Given records:

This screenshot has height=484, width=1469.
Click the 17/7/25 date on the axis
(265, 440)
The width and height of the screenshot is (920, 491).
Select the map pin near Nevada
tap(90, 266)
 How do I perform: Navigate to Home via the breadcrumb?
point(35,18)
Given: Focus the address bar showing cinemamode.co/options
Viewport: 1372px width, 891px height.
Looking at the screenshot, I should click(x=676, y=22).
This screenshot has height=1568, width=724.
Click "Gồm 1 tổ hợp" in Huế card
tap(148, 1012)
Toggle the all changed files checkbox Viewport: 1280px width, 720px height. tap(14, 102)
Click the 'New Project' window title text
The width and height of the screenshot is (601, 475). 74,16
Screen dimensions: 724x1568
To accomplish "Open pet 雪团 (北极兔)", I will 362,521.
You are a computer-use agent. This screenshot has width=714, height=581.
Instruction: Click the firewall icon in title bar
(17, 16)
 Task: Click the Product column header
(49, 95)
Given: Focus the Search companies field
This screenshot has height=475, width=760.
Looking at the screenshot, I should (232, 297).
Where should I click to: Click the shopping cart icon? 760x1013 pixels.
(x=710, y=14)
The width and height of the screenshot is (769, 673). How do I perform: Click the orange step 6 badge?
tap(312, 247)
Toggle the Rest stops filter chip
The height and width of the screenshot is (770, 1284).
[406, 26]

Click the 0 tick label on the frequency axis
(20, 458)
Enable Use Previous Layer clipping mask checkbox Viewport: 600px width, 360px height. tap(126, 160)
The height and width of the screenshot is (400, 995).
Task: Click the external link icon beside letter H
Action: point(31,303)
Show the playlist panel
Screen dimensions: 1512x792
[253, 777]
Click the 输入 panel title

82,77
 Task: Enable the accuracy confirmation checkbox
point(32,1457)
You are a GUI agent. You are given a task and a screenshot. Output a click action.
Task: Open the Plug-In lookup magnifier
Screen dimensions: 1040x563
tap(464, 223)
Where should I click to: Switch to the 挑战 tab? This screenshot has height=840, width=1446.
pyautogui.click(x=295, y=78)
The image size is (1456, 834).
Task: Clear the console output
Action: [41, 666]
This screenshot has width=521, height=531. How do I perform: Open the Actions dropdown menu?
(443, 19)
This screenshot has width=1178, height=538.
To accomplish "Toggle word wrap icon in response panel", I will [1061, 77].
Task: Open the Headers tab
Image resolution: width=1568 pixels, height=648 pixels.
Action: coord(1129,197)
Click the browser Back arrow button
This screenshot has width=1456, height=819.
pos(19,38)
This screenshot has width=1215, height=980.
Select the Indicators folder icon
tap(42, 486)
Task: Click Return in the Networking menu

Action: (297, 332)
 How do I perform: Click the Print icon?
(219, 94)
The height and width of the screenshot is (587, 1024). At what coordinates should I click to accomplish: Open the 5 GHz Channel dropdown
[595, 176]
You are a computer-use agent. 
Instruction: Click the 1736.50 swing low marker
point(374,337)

What this task involves: Rewrite the material from its start through the line containing "point(32,1457)", replacing "checkbox" with "check box" and leaving everything else unchanged.

Solution to this exercise:
This screenshot has height=484, width=1469.
Click the 17/7/25 date on the axis
(265, 440)
The width and height of the screenshot is (920, 491).
Select the map pin near Nevada
tap(90, 266)
 How do I perform: Navigate to Home via the breadcrumb?
point(35,18)
Given: Focus the address bar showing cinemamode.co/options
Viewport: 1372px width, 891px height.
Looking at the screenshot, I should click(x=676, y=22).
This screenshot has height=1568, width=724.
Click "Gồm 1 tổ hợp" in Huế card
tap(148, 1012)
Toggle the all changed files check box Viewport: 1280px width, 720px height. tap(14, 102)
Click the 'New Project' window title text
The width and height of the screenshot is (601, 475). 74,16
Screen dimensions: 724x1568
To accomplish "Open pet 雪团 (北极兔)", I will 362,521.
You are a computer-use agent. This screenshot has width=714, height=581.
Instruction: Click the firewall icon in title bar
(17, 16)
 Task: Click the Product column header
(49, 95)
Given: Focus the Search companies field
This screenshot has height=475, width=760.
Looking at the screenshot, I should (232, 297).
Where should I click to: Click the shopping cart icon? 760x1013 pixels.
(x=710, y=14)
The width and height of the screenshot is (769, 673). How do I perform: Click the orange step 6 badge?
tap(312, 247)
Toggle the Rest stops filter chip
The height and width of the screenshot is (770, 1284).
[406, 26]

Click the 0 tick label on the frequency axis
(20, 458)
Enable Use Previous Layer clipping mask check box Viewport: 600px width, 360px height. tap(126, 160)
The height and width of the screenshot is (400, 995).
Task: Click the external link icon beside letter H
Action: point(31,303)
Show the playlist panel
Screen dimensions: 1512x792
[253, 777]
Click the 输入 panel title

82,77
 Task: Enable the accuracy confirmation check box
point(32,1457)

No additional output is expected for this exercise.